Mesmo não indo para a escola e trabalhando no lixão o dia todo, ele conseguia estudar com os livros que encontrava ou trocava com seus colegas. Foi assim, que na adolescência leu quase todas as obras de Machado de Assis.

Dorival conta que até a alimentação da família vinha em parte, do lixão. Pacotes com comida que as pessoas jogavam fora e frutas que estavam um pouco pobres, eram disputados com os corvos e cães.

Quando sua mãe começou a receber o Bolsa Família, Dorival pode finalmente voltar a estudar. Com 21 anos de idade, ouviu sua professora falando francês ao telefone e se apaixonou, decidiu que queria falar aquele idioma algum dia. Foi nesse período que foi sorteado pela Unesp, para fazer o vestibular de graça.

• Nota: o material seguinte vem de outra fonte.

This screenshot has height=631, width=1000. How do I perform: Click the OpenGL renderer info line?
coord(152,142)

Apesar de todas as dificuldades, como viver longe da família, conciliar bolsa de iniciação cientifica e um trabalho, ele conseguiu se formar.

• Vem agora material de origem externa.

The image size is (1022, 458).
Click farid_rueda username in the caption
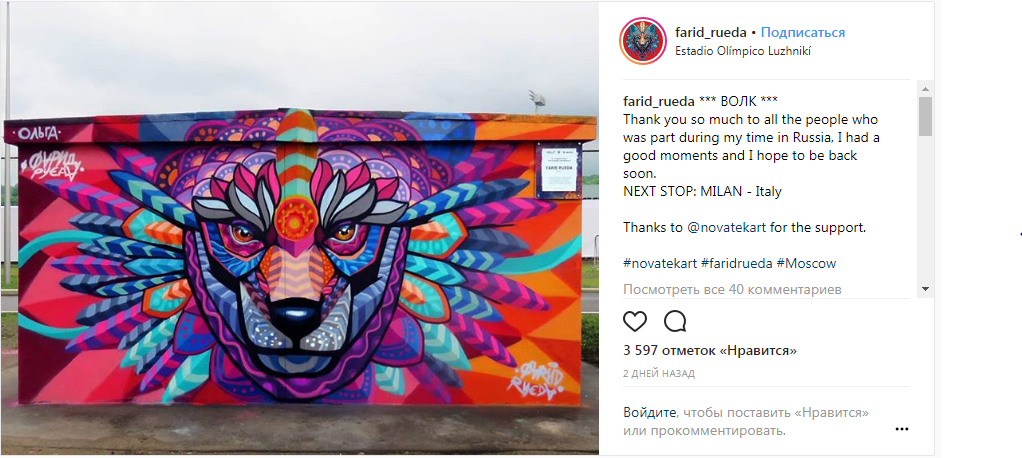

Graduado em Letras Português/Francês, Dorival e sua família se mudaram para Guaramirim, onde começou a dar aulas. Mas seu desejo de dedicar-se a pesquisa acadêmica aumentou ainda mais. Então foi fazer mestrado e doutorado, com bolsas de estudo.

Dorival acredita que agora é hora de devolver a sociedade todo o investimento que recebeu, durante sua vida acadêmica. Pois além do apoio da família, ajuda de professores e amigos, ele teve também muitas oportunidades.

Fica a lição ai pra gente se inspirar! E muito sucesso pro Dorival, né galera?!?!